Rows 11 and 13 of each Reporting Person's cover page to this Schedule 13D/A set forth the aggregate number of shares of Common Stock and percentages of the shares of Common Stock beneficially owned by such Reporting Person and are incorporated by reference. The percentage set forth in each row 13 is based upon the sum of: (i) 38,273,795 shares of common stock outstanding as of April 22, 2025, as reported in the Issuer's Quarterly Report on Form 10-Q filed with the SEC on April 28, 2025, and (ii) 5,056,644 shares of common stock issued subsequent to April 22, 2025 upon the net exercise of the pre-funded warrants by the Fund described in Item 3.

Number of Shares

Rows 7 through 10 of each Reporting Person's cover page to this Schedule 13D/A set forth the number of shares of common stock as to which such Reporting Person has the sole or shared power to vote or direct the vote and sole or shared power to dispose or to direct the disposition and are incorporated by reference.

Transactions

Except as set forth in Item 3 and as set forth below, none of the Reporting Persons has effected any transactions with respect to the securities of the Issuer since the most recent amendment to the Statement.

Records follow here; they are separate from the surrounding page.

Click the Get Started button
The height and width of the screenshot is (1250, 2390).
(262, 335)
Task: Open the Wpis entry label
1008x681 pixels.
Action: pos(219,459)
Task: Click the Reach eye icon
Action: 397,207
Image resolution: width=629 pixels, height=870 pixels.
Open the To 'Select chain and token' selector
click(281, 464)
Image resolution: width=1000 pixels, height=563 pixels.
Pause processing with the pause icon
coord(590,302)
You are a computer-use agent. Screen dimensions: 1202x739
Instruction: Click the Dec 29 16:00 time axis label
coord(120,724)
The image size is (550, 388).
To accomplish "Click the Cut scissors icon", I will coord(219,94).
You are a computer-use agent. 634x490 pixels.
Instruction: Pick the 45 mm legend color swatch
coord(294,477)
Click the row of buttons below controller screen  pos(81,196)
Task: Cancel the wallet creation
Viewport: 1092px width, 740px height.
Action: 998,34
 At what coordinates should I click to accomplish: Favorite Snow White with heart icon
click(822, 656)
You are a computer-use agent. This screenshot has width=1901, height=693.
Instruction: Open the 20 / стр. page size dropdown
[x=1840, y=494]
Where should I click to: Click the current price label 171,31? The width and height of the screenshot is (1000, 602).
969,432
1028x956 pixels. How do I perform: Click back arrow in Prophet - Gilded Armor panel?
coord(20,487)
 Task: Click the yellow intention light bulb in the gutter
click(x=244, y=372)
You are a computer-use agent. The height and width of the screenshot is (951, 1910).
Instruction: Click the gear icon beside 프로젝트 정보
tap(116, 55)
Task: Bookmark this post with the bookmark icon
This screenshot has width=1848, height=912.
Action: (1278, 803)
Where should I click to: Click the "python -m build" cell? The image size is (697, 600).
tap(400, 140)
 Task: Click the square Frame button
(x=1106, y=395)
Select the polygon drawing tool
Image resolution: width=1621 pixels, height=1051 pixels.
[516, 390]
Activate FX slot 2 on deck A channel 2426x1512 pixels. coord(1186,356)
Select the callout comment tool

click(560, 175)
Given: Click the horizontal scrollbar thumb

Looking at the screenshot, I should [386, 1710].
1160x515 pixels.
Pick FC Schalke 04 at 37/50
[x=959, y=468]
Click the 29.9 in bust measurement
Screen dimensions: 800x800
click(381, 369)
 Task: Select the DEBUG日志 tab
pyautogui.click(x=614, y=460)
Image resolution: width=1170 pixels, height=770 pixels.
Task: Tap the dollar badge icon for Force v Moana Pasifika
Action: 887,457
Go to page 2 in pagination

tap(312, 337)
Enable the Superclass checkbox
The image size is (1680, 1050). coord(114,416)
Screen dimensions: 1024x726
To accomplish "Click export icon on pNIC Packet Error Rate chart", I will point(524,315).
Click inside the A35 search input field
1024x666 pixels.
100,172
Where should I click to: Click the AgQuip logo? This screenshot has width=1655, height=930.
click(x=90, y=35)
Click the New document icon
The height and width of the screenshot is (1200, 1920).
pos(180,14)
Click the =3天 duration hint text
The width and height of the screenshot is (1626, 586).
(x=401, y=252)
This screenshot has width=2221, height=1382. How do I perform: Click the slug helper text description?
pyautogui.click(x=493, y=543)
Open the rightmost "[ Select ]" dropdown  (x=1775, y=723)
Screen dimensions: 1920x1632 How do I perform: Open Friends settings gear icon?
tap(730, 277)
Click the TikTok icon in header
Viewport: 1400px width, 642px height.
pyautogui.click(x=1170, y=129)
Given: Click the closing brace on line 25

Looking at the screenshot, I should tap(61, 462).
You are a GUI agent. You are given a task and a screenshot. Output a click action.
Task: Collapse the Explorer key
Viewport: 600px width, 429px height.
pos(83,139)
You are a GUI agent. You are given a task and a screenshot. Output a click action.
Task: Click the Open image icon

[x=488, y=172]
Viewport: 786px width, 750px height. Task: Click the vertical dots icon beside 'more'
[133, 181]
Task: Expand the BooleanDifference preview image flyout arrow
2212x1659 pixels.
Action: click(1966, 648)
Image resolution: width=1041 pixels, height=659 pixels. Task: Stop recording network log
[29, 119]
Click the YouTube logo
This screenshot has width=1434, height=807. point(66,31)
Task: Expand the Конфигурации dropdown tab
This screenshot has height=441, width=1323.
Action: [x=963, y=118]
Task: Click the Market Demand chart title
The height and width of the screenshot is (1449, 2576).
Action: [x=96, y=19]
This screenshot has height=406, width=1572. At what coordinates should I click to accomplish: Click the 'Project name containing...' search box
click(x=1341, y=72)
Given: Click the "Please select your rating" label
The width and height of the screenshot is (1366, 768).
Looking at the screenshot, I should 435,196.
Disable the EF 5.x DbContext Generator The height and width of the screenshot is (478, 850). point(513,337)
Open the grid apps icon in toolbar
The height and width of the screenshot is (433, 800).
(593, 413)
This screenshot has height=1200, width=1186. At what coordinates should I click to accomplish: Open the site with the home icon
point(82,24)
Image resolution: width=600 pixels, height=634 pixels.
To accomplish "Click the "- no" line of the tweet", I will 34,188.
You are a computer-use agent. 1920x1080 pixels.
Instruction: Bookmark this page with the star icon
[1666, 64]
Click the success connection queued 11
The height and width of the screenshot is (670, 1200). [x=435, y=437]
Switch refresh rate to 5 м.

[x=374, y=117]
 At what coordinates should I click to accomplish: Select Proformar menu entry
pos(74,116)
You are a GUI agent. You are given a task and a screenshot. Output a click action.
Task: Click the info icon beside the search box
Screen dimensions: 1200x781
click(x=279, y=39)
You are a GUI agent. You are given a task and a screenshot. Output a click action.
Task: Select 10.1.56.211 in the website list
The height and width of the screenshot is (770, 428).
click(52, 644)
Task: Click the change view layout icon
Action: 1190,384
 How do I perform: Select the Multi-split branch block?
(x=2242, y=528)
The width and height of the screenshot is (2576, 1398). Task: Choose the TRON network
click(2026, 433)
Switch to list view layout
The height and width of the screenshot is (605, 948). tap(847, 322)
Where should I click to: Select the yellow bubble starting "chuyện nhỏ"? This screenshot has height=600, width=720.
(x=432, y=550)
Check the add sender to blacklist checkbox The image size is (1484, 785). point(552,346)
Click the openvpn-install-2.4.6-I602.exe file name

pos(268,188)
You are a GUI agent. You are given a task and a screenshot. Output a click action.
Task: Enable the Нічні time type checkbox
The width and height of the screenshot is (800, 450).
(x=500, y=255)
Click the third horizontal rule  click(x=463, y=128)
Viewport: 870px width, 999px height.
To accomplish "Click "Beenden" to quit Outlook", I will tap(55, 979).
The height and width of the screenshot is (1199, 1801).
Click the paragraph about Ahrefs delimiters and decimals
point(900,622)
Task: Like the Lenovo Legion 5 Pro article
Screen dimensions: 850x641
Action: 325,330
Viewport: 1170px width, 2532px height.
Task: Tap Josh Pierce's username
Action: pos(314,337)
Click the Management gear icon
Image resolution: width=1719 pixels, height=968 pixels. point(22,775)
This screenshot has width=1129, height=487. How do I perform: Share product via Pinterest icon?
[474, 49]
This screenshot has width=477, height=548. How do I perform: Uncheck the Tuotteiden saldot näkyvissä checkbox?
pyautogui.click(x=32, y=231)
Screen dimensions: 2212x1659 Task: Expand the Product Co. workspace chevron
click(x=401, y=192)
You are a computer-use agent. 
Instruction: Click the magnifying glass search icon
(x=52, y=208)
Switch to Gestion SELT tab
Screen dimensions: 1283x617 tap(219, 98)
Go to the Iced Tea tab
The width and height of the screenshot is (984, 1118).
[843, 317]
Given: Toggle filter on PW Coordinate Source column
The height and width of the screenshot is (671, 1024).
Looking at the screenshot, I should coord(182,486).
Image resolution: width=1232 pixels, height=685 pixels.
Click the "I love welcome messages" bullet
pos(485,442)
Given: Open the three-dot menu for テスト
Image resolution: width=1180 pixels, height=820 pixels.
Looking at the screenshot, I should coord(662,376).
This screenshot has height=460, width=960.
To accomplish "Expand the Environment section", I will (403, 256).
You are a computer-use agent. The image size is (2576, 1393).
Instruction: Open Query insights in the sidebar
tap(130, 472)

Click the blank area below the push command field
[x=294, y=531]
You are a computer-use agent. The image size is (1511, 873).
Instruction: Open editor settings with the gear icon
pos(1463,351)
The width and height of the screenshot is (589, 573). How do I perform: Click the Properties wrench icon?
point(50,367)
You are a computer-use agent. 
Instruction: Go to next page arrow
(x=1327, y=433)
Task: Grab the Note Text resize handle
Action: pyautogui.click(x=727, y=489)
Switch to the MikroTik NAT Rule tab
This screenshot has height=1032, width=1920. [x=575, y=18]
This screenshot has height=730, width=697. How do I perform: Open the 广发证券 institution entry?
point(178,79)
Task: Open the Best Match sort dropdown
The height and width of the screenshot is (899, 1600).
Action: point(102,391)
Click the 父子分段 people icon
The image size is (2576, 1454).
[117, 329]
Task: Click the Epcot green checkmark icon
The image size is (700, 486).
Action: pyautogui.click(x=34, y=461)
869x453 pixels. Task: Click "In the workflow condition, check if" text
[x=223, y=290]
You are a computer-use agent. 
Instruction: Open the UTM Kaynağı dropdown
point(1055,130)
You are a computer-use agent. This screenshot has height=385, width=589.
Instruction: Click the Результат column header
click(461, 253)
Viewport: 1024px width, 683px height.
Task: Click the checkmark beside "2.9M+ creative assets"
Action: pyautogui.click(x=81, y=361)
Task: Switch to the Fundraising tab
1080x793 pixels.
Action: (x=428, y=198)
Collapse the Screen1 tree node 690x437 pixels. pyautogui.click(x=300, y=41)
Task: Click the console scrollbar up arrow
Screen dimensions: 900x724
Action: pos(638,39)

Weighted Low High Reporting No. Average Price Price Transaction Person Date Shares Price ($) ($) ($) Open Market Sale Fund 05/15/2025 3,017,776 8.00 8.00 8.07 Open Market Sale Nexus Fund 05/15/2025 378,645 8.00 8.00 8.07 Open Market Sale Fund 05/19/2025 255,929 8.37 8.35 8.42 Open Market Sale Nexus Fund 05/19/2025 32,116 8.37 8.35 8.42

Shareholders

No person (other than the Reporting Persons) is known to have the right to receive or the power to direct the receipt of dividends from, or the proceeds from the sale of, the securities subject to this Schedule 13D/A.

Date of 5% Ownership

The Reporting Persons ceased to be the beneficial owners of more than five percent of the securities subject to this Schedule 13D/A on May 19, 2025.